* _To be done_:
Rewrite every line of the data below as a numbered list, with blank lines omitted and the pictures left out.

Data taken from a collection

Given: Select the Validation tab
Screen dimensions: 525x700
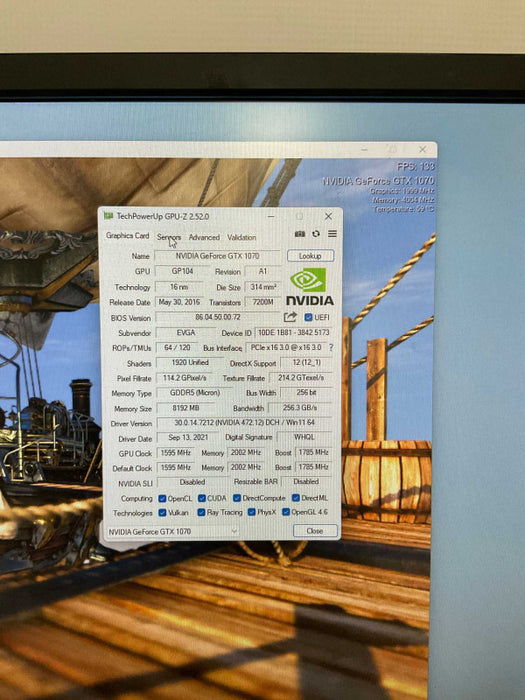Looking at the screenshot, I should (242, 237).
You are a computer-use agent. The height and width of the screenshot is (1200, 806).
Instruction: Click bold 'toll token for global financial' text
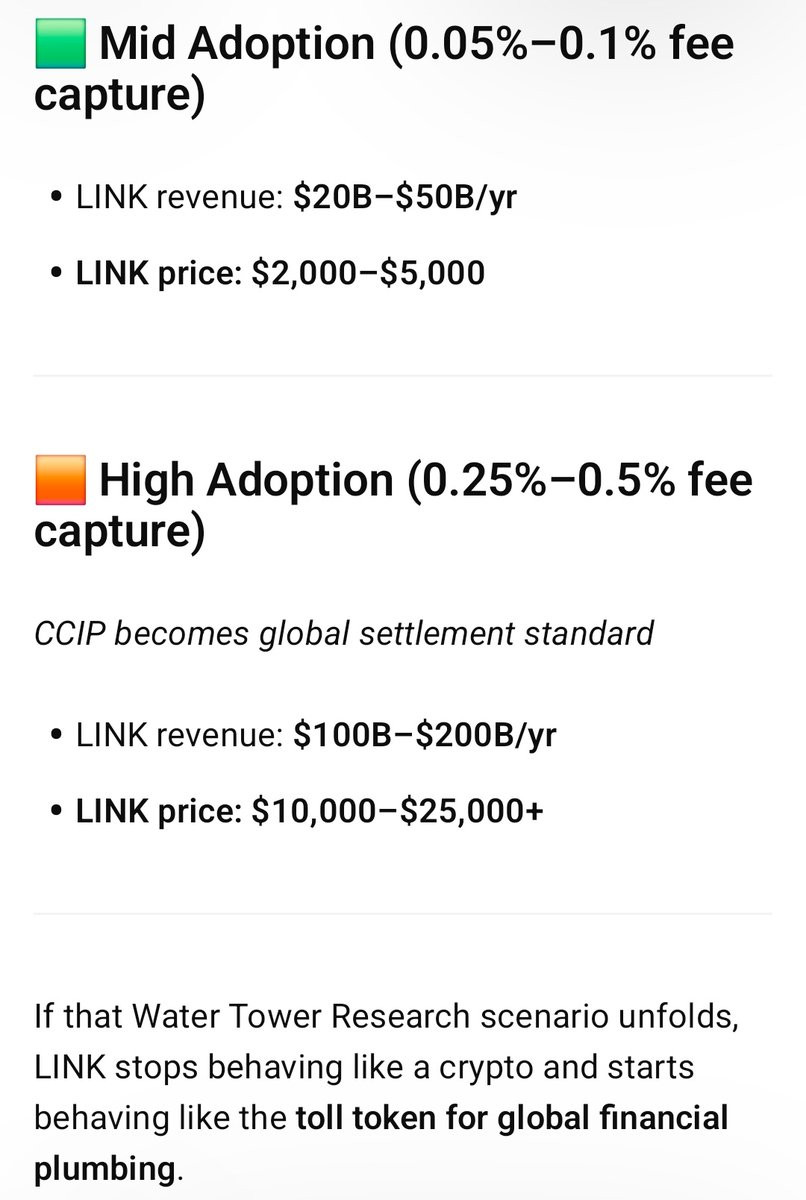click(512, 1117)
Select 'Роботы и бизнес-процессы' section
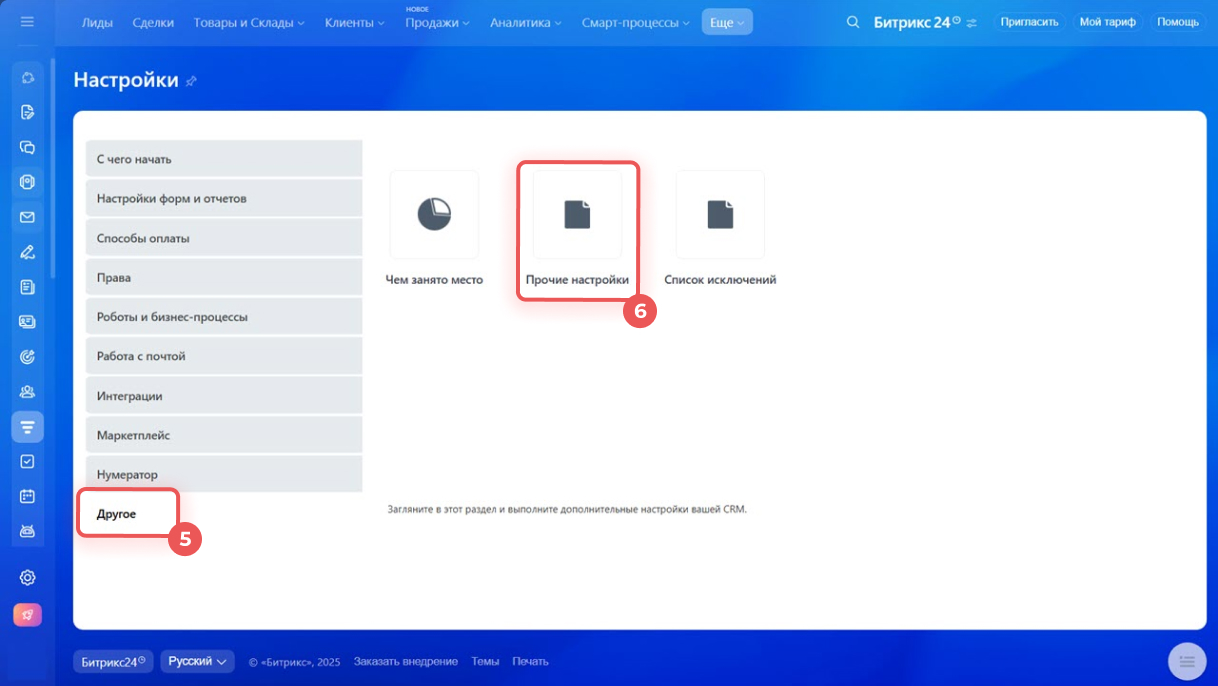This screenshot has width=1218, height=686. (x=172, y=317)
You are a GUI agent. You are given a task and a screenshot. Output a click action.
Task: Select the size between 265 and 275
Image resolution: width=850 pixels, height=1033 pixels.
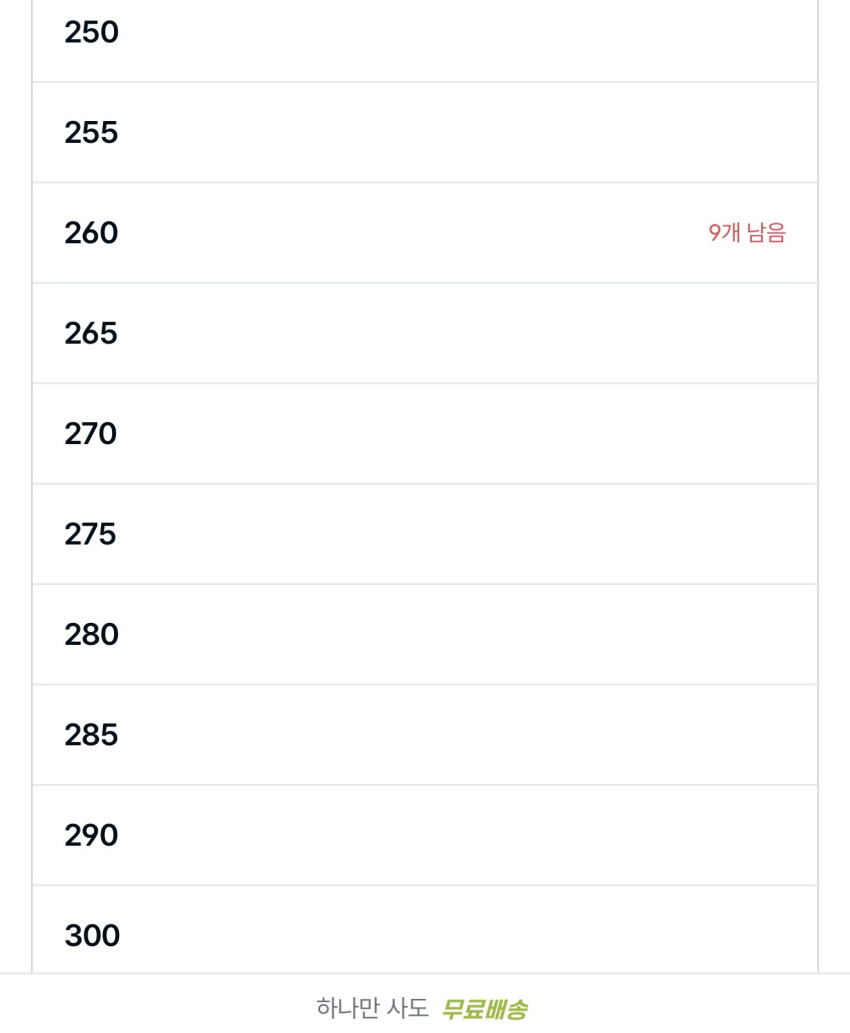[91, 434]
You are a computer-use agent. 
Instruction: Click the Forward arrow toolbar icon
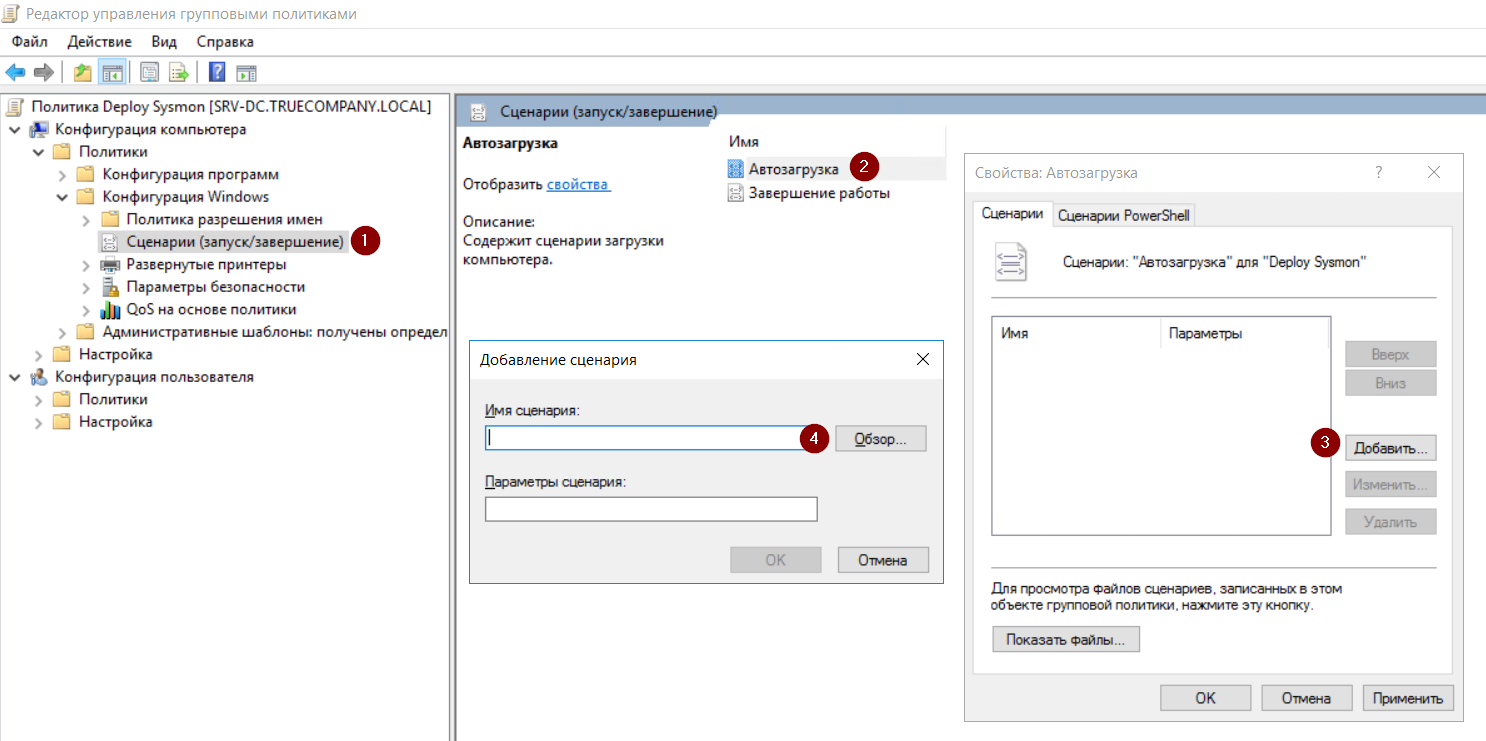pos(43,73)
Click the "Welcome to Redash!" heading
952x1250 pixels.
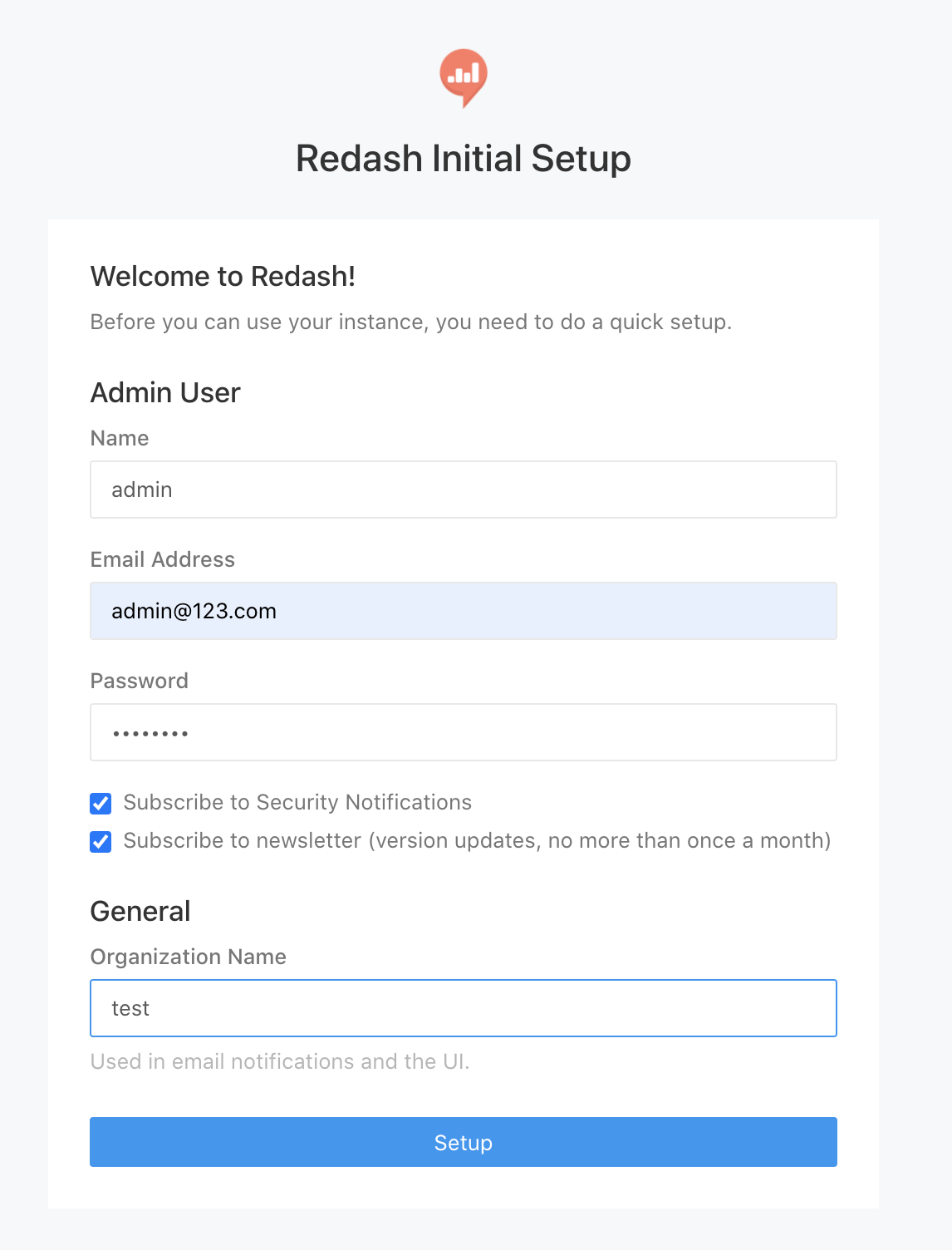(x=223, y=276)
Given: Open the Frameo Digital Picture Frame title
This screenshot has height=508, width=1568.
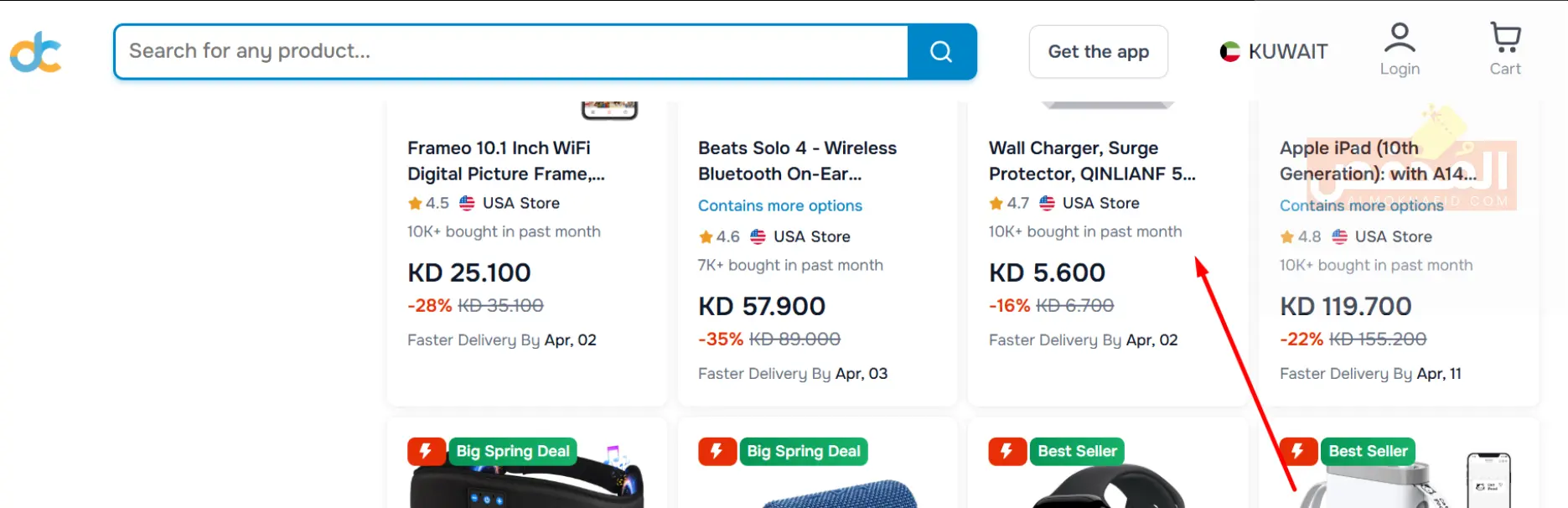Looking at the screenshot, I should [x=506, y=161].
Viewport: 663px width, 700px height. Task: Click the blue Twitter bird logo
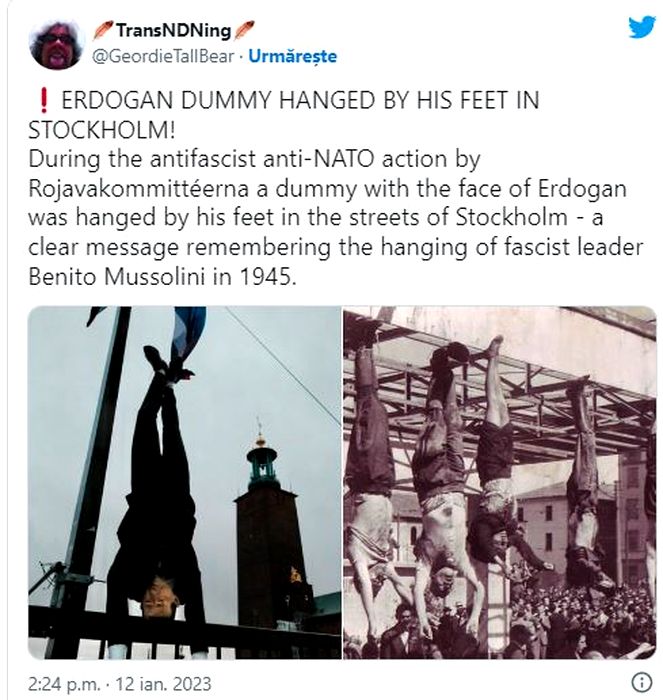pos(642,28)
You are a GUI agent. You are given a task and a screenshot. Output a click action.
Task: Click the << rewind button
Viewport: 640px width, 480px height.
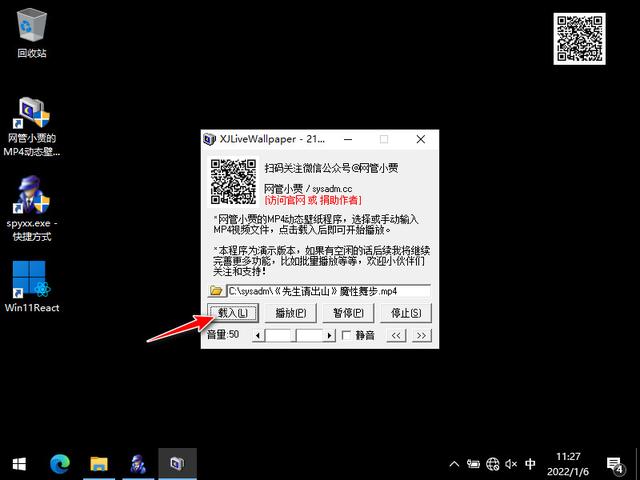(x=396, y=336)
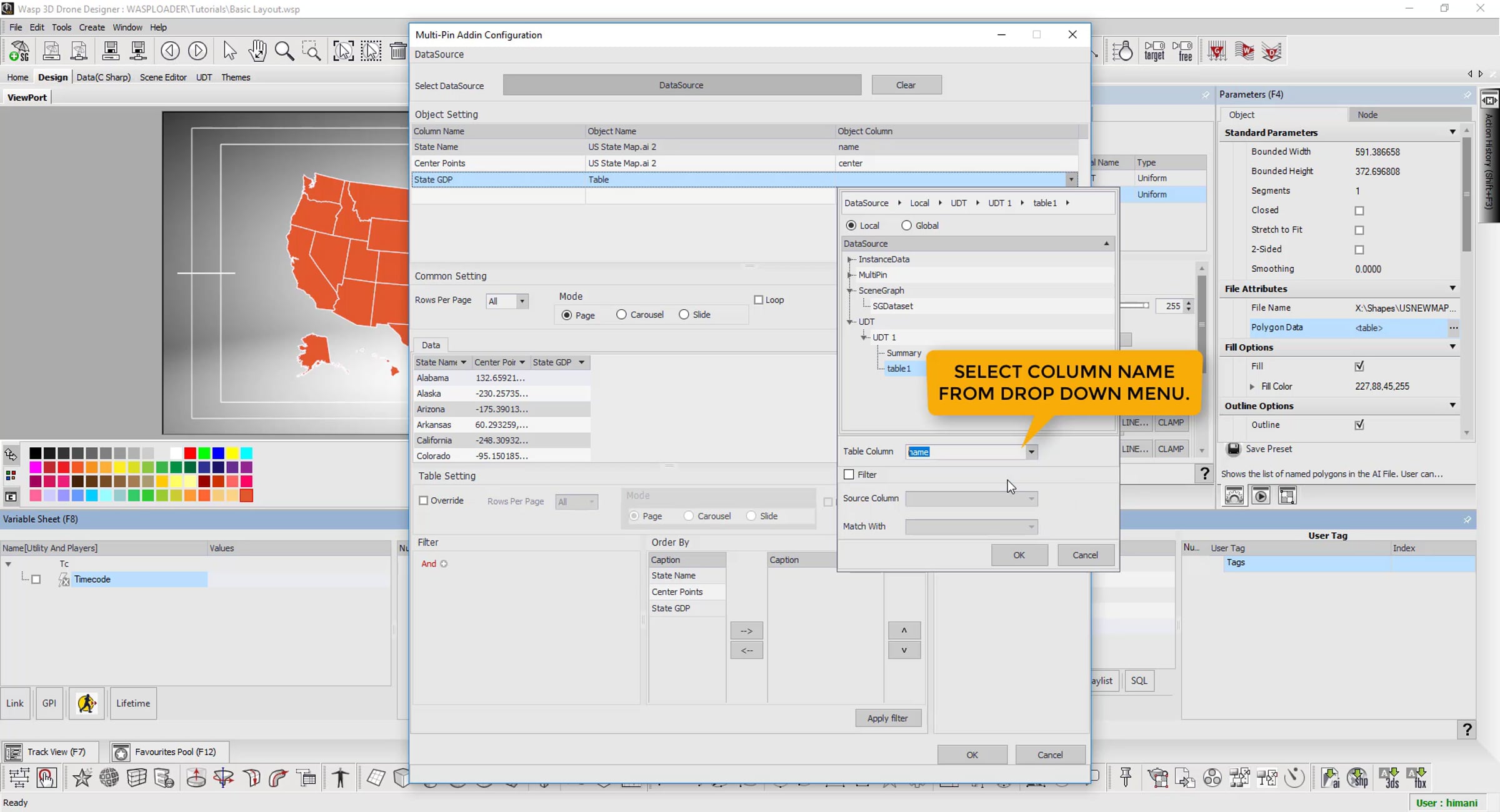Select the Summary tree item

(903, 353)
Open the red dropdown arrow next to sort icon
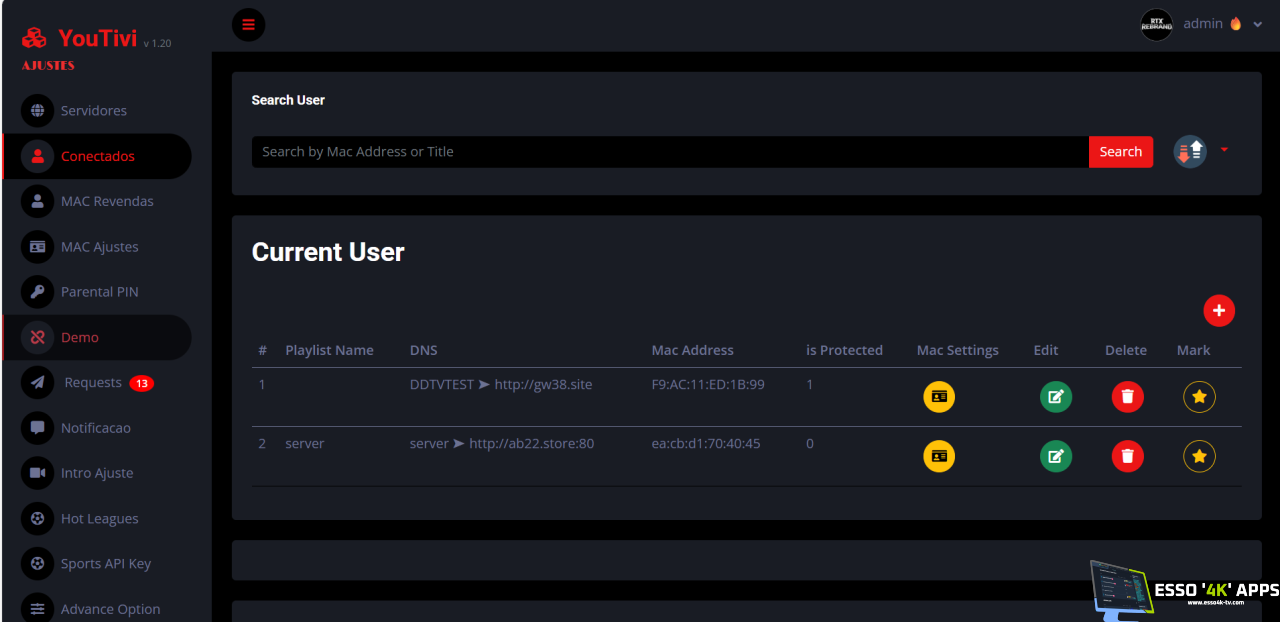The image size is (1280, 622). click(x=1224, y=149)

* _Answer to the problem_:
1. Given: Select the Validation tab
2. Screen dimensions: 525x700
3. Looking at the screenshot, I should (242, 237).
4. You are a computer-use agent. The height and width of the screenshot is (1200, 806).
5. Instruction: Click bold 'toll token for global financial' text
6. click(512, 1117)
7. Select 'Роботы и бизнес-процессы' section
8. This screenshot has width=1218, height=686. (x=172, y=317)
9. You are a GUI agent. You are given a task and a screenshot. Output a click action.
10. Task: Select the size between 265 and 275
11. Image resolution: width=850 pixels, height=1033 pixels.
12. [91, 434]
13. You are a computer-use agent. 
14. Instruction: Click the Forward arrow toolbar icon
15. pos(43,73)
16. Click the "Welcome to Redash!" heading
17. 952x1250 pixels.
18. (x=223, y=276)
19. Given: Open the Frameo Digital Picture Frame title
20. This screenshot has height=508, width=1568.
21. Looking at the screenshot, I should [x=506, y=161].
22. Viewport: 663px width, 700px height. Task: Click the blue Twitter bird logo
23. pos(642,28)
24. You are a GUI agent. You are given a task and a screenshot. Output a click action.
25. Task: Click the << rewind button
26. Viewport: 640px width, 480px height.
27. (x=396, y=336)
28. Select the Summary tree item
29. (903, 353)
30. Open the red dropdown arrow next to sort icon
31. The image size is (1280, 622). click(x=1224, y=149)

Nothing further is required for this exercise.